The redesign proposals in the two bills would fundamentally change how the catastrophic phase is covered. The out-of-pocket limits would eliminate beneficiary cost sharing in this phase, currently set at 5% of list price with no cap on spending, and dramatically reduce the government’s financial exposure during this phase.

Currently, the federal government covers 80% of the cost of drugs for beneficiaries in catastrophic coverage, and the plan sponsors cover the remaining 15%. The House and Senate plans both reduce government coverage to 20%. Under the House proposal, drug plans would be responsible for 50% while manufacturers would cover the remaining 30%. The Senate bill proposes a split of 60% for plans and 20% for manufacturers.

“Under either of these proposals, manufacturers with the highest-priced specialty drugs are probably going to fare the worst because you have that new open-ended liability in the catastrophic phase,” Mr. Margulies said.

On the plan side, “plans will face increased pressure to control costs/utilization,” he added.

These proposals could encourage manufacturers to reduce list prices and drug plans to more aggressively negotiate rebates and discounts.

One element of H.R. 3 that is not a part of the Senate bill is the requirement that the secretary of the Department of Health & Human Services negotiate drug prices for a certain number of high-cost drugs each year. Those negotiations would be backstopped by an international pricing index, with the aim of bringing the prices paid in the United States much closer to the lower prices paid internationally.

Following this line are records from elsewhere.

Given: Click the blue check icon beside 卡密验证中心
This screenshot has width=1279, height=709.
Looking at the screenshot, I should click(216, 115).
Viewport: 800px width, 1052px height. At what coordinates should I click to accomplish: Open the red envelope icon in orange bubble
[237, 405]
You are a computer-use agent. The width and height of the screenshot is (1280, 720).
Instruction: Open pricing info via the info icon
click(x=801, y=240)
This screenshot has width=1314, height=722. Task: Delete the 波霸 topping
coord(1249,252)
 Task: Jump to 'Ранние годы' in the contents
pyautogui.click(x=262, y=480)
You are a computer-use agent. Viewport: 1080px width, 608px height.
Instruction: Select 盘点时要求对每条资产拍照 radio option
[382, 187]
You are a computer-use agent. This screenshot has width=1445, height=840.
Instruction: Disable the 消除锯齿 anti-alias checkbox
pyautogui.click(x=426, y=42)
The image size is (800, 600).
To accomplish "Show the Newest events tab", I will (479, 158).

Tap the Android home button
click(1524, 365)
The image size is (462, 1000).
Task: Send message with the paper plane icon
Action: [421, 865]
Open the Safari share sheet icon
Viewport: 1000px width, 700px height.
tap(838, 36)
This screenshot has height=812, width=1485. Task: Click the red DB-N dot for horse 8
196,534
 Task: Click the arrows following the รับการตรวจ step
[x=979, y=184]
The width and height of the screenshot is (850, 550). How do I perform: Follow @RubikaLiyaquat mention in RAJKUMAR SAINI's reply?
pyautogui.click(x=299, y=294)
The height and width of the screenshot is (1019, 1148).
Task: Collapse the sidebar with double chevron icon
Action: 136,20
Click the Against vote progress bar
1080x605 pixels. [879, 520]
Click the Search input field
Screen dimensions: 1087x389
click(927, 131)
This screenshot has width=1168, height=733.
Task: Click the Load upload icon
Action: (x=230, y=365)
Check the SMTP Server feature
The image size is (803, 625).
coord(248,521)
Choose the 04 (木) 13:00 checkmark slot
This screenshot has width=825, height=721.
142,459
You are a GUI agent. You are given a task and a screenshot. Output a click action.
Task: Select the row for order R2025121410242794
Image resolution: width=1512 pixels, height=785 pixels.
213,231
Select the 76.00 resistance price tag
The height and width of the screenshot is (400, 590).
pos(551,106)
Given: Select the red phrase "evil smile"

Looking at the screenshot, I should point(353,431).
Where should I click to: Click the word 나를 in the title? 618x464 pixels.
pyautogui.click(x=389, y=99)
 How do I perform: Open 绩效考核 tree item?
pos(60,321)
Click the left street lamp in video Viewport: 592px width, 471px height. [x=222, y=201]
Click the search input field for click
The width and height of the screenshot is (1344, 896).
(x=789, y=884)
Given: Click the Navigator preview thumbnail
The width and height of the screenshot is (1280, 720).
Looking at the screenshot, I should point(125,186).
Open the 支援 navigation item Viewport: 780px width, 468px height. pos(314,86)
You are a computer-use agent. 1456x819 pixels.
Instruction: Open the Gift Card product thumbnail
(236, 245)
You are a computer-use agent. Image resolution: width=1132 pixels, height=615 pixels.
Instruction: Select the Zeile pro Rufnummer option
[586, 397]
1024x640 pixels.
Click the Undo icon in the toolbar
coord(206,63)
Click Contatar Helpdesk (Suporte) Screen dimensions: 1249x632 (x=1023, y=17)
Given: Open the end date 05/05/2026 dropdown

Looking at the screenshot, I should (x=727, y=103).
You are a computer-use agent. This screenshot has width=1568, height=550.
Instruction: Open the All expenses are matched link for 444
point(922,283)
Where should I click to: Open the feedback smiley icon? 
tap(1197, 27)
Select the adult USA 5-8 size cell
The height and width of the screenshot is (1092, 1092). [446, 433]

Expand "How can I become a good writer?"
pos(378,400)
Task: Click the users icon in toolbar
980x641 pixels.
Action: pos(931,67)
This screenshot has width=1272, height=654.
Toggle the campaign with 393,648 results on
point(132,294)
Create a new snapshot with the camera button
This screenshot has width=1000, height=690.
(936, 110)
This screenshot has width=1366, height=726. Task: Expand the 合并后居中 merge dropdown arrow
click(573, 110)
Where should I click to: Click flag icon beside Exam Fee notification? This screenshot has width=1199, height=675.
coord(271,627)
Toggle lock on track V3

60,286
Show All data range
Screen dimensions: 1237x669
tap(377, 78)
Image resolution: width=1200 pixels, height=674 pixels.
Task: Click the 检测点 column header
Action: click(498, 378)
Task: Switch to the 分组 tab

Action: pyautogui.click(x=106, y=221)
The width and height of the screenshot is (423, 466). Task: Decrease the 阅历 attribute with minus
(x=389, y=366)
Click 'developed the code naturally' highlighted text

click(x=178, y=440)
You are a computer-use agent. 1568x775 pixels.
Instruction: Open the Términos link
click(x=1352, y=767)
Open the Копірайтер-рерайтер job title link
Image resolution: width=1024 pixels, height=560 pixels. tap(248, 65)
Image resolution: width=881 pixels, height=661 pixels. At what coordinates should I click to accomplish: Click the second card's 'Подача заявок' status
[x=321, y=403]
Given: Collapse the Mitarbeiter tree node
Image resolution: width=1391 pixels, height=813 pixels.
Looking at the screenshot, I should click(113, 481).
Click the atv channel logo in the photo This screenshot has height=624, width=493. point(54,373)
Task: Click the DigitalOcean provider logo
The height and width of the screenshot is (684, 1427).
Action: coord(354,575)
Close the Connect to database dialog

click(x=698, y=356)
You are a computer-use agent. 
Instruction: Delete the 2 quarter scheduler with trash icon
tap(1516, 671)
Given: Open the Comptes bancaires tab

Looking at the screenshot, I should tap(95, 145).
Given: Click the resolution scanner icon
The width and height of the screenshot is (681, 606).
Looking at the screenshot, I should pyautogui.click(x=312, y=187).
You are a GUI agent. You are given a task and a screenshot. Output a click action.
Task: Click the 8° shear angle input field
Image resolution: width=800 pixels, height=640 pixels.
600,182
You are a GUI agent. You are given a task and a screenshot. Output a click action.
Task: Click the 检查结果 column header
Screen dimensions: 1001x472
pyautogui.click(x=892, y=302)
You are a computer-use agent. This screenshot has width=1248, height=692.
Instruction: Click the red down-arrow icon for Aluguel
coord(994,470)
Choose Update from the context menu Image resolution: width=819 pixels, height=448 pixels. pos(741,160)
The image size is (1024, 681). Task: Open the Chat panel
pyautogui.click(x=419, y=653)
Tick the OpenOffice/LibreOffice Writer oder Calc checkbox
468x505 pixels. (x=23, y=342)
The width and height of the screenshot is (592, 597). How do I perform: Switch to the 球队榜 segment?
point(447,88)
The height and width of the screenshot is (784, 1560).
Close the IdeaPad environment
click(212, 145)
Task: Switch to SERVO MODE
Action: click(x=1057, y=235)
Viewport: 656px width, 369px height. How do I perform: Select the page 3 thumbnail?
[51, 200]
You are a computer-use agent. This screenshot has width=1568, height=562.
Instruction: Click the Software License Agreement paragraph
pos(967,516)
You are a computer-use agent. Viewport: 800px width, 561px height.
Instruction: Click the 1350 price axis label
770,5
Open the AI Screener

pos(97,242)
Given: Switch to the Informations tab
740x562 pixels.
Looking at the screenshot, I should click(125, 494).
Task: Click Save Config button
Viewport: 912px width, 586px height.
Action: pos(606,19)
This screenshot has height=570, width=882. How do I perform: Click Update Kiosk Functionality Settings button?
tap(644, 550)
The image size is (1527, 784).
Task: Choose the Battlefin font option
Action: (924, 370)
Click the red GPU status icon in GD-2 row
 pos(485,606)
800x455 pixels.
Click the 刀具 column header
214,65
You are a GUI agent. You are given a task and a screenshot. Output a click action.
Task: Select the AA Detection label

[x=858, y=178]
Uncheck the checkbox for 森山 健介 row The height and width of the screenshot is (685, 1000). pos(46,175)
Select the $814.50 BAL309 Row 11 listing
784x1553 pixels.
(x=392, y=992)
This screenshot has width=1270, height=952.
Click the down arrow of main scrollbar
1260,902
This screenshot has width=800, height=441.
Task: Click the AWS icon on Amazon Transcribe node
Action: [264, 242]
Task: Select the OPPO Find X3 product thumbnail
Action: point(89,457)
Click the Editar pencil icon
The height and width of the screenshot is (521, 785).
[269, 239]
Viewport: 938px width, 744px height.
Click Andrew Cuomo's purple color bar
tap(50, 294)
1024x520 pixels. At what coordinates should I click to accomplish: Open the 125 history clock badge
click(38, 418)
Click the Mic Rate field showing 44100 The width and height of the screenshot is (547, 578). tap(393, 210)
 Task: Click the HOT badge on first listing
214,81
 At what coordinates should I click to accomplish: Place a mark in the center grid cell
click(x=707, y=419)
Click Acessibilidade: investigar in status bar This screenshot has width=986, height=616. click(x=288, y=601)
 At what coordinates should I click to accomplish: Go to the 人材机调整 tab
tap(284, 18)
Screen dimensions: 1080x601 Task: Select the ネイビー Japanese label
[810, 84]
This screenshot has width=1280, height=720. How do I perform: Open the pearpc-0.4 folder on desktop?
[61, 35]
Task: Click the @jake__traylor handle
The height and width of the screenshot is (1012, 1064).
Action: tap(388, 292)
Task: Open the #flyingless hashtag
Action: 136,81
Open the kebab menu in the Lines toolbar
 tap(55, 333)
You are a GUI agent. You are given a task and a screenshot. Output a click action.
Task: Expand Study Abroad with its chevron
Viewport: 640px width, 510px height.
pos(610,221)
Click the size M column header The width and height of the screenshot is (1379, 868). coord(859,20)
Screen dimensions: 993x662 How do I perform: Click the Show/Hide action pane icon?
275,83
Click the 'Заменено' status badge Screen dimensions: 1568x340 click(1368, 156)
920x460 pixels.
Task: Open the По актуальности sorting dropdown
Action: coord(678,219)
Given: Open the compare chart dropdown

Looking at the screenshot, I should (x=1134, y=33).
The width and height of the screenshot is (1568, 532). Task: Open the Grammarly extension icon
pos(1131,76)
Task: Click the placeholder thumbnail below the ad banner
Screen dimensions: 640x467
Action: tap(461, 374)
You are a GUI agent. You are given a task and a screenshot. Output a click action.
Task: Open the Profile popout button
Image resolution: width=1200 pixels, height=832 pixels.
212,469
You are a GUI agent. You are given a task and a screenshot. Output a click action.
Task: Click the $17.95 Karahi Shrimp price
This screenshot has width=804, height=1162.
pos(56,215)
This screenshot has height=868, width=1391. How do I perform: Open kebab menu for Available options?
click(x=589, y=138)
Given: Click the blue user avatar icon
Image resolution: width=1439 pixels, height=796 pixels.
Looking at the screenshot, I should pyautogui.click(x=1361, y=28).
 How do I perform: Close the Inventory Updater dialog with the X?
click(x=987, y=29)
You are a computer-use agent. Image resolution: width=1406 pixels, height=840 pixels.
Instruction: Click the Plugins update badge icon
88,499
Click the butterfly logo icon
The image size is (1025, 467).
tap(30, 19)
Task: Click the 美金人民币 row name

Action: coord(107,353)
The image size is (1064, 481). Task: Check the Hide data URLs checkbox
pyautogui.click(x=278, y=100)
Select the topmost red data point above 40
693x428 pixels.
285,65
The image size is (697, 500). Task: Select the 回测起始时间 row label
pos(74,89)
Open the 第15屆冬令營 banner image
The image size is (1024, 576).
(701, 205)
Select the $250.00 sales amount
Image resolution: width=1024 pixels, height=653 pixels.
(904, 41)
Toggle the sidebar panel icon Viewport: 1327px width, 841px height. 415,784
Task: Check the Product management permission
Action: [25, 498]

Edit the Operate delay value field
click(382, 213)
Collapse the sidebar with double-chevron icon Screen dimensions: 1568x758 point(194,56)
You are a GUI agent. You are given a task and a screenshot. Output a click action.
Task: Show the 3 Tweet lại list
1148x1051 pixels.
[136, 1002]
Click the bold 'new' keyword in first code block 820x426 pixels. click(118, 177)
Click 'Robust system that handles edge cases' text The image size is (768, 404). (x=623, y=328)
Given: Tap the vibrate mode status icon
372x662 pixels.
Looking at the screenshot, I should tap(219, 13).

H.R. 3 also includes a hefty excise tax for manufacturers who either don’t participate in the negotiations or fail to offer price reductions that are within a specified percentage of the international pricing index.

Mr. Margulies noted that Speaker Pelosi was hoping to get White House endorsement on the drug negotiation provision, since it is similar to regulations proposed by HHS earlier this year, but impeachment proceedings have derailed any chance of getting that endorsement.

Mr. Margulies made no financial disclosures related to his presentation.